Working data
※ ※ ※

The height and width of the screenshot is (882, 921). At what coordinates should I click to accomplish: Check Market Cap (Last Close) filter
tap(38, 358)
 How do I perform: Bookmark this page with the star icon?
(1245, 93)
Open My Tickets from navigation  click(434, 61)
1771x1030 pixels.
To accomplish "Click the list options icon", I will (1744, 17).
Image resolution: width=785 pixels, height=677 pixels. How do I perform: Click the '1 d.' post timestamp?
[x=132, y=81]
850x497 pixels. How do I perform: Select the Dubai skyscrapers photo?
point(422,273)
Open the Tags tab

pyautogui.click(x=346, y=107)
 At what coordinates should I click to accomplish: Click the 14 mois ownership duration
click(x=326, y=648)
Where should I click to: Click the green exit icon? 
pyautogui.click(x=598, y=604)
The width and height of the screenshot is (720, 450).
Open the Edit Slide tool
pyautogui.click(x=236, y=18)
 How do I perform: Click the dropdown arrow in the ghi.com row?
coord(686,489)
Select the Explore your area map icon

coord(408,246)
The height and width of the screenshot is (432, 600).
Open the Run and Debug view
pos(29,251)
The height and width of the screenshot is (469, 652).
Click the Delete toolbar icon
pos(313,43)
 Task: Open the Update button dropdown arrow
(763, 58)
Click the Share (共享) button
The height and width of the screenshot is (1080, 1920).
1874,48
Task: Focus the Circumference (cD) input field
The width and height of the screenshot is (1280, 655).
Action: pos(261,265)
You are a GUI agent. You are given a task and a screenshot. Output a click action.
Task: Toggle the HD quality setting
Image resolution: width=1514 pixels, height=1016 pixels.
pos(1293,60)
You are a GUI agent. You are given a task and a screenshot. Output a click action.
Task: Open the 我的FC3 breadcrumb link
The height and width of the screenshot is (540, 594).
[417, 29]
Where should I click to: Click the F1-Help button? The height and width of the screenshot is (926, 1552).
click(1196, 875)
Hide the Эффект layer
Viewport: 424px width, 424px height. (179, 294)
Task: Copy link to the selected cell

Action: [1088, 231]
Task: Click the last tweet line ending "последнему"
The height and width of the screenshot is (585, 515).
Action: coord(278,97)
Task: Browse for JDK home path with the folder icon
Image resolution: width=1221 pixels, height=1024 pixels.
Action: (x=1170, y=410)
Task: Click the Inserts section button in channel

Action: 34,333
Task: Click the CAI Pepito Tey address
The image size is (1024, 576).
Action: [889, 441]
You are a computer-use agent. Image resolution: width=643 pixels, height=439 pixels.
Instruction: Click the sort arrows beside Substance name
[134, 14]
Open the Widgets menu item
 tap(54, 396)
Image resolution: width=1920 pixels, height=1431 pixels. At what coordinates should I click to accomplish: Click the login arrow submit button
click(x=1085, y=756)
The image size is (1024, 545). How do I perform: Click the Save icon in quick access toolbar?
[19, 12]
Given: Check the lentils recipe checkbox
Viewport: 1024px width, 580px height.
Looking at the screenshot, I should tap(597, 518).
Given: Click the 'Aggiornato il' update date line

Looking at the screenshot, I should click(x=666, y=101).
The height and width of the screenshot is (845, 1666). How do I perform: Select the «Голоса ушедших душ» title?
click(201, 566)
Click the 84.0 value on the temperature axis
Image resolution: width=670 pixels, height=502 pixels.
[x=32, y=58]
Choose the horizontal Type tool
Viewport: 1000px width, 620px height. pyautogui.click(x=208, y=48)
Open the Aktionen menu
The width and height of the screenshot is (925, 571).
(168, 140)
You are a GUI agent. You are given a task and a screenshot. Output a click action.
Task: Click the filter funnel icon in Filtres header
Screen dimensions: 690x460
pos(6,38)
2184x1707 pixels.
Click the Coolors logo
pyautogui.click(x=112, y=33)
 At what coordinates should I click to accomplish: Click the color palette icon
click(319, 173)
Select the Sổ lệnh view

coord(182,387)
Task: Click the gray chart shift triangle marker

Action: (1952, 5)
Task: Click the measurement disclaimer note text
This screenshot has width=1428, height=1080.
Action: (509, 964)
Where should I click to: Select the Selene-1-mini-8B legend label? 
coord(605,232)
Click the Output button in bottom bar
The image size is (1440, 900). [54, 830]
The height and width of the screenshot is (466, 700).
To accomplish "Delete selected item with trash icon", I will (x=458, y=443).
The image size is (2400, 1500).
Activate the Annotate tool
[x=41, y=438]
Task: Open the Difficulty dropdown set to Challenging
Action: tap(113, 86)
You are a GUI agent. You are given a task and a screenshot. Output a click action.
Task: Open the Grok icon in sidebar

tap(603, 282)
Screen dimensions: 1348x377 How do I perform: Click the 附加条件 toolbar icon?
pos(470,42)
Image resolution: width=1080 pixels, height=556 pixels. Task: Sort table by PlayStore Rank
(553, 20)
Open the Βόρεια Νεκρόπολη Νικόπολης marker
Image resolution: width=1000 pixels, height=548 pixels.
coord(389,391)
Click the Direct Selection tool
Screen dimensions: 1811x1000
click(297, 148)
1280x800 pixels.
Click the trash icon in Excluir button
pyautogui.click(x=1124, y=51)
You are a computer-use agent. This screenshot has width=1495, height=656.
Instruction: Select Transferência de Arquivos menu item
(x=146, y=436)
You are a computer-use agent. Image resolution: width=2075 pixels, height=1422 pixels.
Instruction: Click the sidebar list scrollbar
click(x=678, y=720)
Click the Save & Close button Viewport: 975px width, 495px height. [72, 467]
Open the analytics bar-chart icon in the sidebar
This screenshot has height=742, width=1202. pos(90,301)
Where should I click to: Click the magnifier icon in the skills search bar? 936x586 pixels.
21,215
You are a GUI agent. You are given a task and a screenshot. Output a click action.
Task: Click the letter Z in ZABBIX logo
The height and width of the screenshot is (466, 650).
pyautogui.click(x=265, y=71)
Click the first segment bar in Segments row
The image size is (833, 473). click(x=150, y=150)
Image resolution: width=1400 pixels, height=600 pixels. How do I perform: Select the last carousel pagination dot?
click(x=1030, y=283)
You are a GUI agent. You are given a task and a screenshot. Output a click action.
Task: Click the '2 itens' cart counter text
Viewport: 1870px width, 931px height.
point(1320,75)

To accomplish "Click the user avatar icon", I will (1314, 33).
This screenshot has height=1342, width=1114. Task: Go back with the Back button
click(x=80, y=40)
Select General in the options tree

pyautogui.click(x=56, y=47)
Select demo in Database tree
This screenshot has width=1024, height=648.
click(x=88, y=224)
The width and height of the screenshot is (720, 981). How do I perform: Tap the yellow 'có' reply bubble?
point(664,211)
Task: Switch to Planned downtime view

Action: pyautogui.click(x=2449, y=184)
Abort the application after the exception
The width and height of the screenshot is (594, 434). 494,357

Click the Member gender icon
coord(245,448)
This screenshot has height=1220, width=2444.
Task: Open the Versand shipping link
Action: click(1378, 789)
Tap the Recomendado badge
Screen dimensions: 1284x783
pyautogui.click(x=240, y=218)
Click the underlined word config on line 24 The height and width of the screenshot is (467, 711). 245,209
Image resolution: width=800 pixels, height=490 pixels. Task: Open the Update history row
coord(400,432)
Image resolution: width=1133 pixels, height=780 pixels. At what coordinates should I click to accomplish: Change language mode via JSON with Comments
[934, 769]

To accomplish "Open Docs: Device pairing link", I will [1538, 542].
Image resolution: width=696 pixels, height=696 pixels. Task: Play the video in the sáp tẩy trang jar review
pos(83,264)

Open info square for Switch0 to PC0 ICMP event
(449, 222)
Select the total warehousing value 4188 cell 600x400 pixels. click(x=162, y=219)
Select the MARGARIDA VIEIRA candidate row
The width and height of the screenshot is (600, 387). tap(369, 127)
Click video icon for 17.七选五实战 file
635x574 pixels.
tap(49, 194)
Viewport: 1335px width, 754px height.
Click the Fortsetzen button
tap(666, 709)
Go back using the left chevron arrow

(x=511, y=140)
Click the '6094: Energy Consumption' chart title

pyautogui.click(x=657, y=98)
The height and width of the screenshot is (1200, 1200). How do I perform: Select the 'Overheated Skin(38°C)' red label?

※ ※ ※

Given task
Copy the lines of the material above word for word, starting with the line that contains "Task: Focus the" and going on through the line that contains "pos(1293,60)".

Full answer
Task: Focus the Circumference (cD) input field
The width and height of the screenshot is (1280, 655).
Action: pos(261,265)
You are a GUI agent. You are given a task and a screenshot. Output a click action.
Task: Toggle the HD quality setting
Image resolution: width=1514 pixels, height=1016 pixels.
pos(1293,60)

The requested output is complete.